Articular cartilage is organized into zonal structure (deep, middle, and superficial zones). The deep zone is close to the bony end and is mechanically stiff, while the middle and superficial zones consist of soft cartilage. There is gradual change in the amount of collagen and proteoglycans present from deep to superficial zones. The scaffolds of the invention mimic the native osteochondral structure physically while supporting chondroprogenitor cell survival, and thus are particularly well suited for use as implants for promoting bone regeneration and osteochondral defect repair.

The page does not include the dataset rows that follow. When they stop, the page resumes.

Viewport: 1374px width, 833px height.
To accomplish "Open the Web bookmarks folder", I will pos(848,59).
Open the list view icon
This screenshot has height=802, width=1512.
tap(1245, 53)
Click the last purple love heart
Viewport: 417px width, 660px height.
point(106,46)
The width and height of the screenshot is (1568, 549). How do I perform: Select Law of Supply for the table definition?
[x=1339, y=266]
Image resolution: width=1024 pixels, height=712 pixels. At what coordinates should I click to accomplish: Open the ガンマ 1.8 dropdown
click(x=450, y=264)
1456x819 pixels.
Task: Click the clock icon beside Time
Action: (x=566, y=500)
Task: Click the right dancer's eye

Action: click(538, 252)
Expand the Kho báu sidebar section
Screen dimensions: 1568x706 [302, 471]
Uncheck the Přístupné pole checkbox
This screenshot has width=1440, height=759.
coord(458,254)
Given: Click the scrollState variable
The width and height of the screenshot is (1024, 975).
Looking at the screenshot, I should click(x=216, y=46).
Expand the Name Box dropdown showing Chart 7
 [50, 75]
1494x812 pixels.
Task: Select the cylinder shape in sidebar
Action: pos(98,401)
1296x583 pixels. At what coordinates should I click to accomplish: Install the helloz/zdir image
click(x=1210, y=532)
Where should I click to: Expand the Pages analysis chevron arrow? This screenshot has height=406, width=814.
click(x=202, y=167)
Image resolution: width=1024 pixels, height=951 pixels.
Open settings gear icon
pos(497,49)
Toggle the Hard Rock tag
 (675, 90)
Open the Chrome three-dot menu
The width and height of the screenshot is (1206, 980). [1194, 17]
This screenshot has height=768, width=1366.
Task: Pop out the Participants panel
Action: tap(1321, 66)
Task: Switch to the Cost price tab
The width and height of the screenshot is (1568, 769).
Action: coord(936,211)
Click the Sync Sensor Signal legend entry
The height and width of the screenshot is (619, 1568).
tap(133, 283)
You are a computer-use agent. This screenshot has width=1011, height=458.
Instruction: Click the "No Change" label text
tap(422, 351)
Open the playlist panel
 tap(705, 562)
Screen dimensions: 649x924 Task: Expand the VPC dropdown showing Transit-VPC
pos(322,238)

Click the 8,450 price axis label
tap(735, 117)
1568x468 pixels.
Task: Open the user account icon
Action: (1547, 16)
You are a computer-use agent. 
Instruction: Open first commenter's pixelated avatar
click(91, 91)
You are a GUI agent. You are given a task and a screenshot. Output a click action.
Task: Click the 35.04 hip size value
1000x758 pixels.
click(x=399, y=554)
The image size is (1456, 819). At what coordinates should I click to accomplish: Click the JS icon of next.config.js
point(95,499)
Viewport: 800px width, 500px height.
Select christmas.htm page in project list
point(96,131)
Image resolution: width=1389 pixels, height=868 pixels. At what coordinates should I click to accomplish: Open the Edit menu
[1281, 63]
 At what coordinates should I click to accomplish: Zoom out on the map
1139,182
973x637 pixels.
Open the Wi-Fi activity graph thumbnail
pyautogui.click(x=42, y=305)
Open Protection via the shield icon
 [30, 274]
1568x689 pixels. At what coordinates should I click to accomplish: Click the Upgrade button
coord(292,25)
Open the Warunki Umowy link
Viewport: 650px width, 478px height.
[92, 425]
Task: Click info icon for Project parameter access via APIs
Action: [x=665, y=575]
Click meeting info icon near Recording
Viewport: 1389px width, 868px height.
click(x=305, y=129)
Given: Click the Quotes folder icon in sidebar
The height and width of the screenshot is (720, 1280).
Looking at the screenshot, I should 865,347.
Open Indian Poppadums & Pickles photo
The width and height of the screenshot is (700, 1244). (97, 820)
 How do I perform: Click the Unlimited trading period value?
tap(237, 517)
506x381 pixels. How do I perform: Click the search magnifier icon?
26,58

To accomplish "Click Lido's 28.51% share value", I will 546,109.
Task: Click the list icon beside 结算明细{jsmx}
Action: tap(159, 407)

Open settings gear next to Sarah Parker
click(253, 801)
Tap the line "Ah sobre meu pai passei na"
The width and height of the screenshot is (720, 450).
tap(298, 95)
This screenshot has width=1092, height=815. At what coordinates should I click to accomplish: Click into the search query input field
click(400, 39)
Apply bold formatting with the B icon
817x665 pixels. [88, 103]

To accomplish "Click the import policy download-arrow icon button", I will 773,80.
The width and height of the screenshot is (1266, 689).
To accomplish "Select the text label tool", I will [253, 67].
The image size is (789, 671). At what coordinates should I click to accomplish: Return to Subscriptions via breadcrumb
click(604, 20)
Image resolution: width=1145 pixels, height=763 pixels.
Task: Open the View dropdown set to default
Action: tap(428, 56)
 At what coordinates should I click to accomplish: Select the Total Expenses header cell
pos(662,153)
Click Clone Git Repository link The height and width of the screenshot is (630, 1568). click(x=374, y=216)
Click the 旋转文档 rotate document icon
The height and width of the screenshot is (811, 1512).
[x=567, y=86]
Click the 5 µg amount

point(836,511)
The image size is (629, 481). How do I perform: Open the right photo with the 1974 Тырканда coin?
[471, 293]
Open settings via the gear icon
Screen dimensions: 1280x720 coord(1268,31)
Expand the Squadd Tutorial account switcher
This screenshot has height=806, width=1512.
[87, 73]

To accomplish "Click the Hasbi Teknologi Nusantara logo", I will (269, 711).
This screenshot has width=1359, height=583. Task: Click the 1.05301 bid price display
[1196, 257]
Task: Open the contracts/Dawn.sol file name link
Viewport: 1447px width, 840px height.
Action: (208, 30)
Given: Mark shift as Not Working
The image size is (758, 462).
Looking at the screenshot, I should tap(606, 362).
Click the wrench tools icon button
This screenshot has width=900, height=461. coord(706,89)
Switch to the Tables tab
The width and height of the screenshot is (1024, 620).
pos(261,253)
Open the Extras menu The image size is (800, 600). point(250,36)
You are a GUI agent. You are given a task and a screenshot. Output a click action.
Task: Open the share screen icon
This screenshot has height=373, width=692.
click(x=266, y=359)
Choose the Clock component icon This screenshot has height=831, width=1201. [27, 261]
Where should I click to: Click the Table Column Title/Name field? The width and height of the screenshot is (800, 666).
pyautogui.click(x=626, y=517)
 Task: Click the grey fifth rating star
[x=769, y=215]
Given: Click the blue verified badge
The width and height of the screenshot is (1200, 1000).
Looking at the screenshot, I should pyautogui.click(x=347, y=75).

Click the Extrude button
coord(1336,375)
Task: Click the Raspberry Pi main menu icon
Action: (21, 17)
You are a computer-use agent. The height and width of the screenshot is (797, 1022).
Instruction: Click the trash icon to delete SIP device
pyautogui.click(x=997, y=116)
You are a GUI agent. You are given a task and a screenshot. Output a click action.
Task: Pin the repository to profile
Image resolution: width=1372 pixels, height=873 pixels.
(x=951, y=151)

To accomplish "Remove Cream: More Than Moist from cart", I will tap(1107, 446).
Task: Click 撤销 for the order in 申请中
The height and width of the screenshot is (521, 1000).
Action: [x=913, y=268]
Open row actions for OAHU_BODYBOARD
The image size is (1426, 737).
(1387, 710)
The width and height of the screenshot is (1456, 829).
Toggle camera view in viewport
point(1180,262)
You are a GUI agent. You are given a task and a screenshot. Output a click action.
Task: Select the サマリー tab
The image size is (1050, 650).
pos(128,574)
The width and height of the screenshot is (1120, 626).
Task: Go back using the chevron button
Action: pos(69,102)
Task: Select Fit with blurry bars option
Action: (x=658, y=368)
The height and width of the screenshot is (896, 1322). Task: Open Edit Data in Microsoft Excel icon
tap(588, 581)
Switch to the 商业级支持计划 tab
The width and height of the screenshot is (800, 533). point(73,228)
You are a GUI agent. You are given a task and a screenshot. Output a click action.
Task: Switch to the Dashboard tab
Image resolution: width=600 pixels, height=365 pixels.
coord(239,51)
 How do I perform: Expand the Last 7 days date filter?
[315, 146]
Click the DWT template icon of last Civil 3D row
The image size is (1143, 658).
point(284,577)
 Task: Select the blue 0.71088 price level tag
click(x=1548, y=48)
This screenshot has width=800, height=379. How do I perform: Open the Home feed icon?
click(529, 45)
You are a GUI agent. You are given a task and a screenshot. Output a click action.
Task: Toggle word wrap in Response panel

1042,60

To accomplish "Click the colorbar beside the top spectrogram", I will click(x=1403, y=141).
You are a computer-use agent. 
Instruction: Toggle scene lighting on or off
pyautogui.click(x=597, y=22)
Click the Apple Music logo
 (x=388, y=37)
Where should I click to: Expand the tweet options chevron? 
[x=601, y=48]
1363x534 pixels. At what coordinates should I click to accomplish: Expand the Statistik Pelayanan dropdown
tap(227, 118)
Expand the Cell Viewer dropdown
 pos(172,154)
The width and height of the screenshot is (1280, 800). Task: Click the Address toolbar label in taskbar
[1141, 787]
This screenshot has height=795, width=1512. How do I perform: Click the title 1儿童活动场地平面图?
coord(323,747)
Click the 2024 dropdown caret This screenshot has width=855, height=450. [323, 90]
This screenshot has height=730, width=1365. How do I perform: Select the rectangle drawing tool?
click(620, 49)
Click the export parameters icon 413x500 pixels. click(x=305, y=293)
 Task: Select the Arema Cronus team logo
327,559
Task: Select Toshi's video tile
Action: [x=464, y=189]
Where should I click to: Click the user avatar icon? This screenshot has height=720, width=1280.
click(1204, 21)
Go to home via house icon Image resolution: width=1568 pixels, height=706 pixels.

As used herein, a “porosity gradient” means that the pore volume of the scaffold increase along the length of the scaffold. For example, in one embodiment the scaffold extends upward with a larger pore volume from bottom to top that mimics the deep to middle zone of the articular cartilage. An exemplary representation of such a gradient porous scaffold is shown in FIG. 20. As used herein, a “length” of the scaffold refers to a length and/or height of the scaffold, as most suitable for an intended use. The porosity gradient may be any suitable gradient as deemed appropriate for an intended use.


In one embodiment, the porosity gradient is designed to mimic human osteochondral tissue or allograft osteochondral plugs. By way of non-limiting example, such an embodiment of the porosity gradient may be structured as follows:


(a) Subchondral bone zone: Starting at a first end of the scaffold and running about 40% to about 70% of the scaffold length, the pore volume ranges between about 10% to about 40%, to mimic subchondral bone. In various other embodiments of this zone, the pore volume ranges between about 10% to about 30%, about 20% to about 40%, or about 20% to about 30%. In various other embodiments, the subchondral bone zone runs about 40% to about 60%. about 40% to about 50%, about 50% to about 70%, about 50% to about 60%, or about 50% of the scaffold length.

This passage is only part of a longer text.